Papercup surveyed 239 media owners and content creators across the US spanning B2C companies/brands (21.8%), B2B companies (21.8%), individual or content creation teams (20.9%), media companies (18.8%), education providers (14.2%) and others (2.5%) to find out how and why they localize.

The data show that for almost half of all businesses surveyed, increasing reach was the main goal, however, over half said that expanding into new territories and increasing the ROI of content were their greatest challenges. Among these companies, 62% are already localizing English language video content for other markets.

The principle takeaway

Companies understand the importance of localization in reaching key business goals and so the majority have integrated localization processes into their workflows. And yet, somewhere in between objective setting, implementing the localization process and achieving their targets, barriers are arising that means expanding into new territories remains one of the biggest challenges across the board.

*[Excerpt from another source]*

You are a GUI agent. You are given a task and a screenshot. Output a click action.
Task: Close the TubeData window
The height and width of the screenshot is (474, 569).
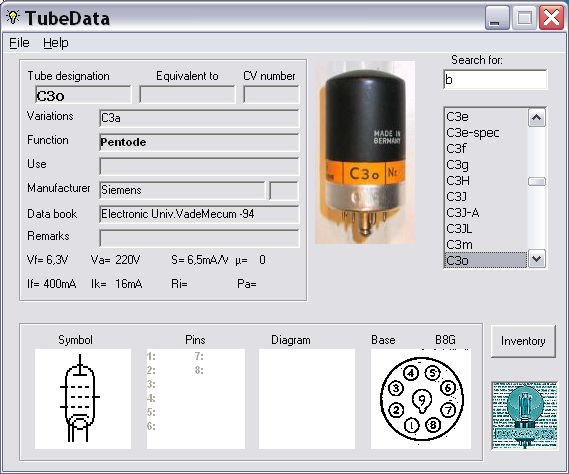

Papercup interviewed food tech delivery company Deliveroo; Sky, a subsidiary of Comcast; Snow Peak, outdoor apparel and gear brand; creative agency Exposure; and digital content agency TAMLO to find out how they overcome these challenges to unlock the gains of successful global expansion.

Here are the highlights:

Deliveroo – Localization has to be a forethought, not an afterthought

On the delivery rider acquisition side, Deliveroo highlights the importance of knowing your audience rather than relying on assumptions. When trying to acquire riders in the UK market, Deliveroo communication is generally in English, however, company research revealed that English wasn’t the primary language of the majority of potential riders in this market. Knowing this allowed the company to start thinking about tailoring its communication strategy accordingly.

About this, Elena Bersadschi, former global marketing strategy manager for Deliveroo said: “Rather than communicating to potential riders in English through the big social platforms that will allow us to reach as many people as possible, we looked into running ads on specific platforms that we know our audience sees and engages with, in their native languages. This language insight could suddenly become a cornerstone of our strategy — it shifts our objective from reach to the quality of leads and positions localization as a key tactic.”

Sky – Global company, multifaceted localization operations

For a global company like Sky, its approach to localization can’t be homogeneous. The required multifaceted strategy means defining what successful customer engagement looks like for certain channels and content types and adapting the localization method accordingly.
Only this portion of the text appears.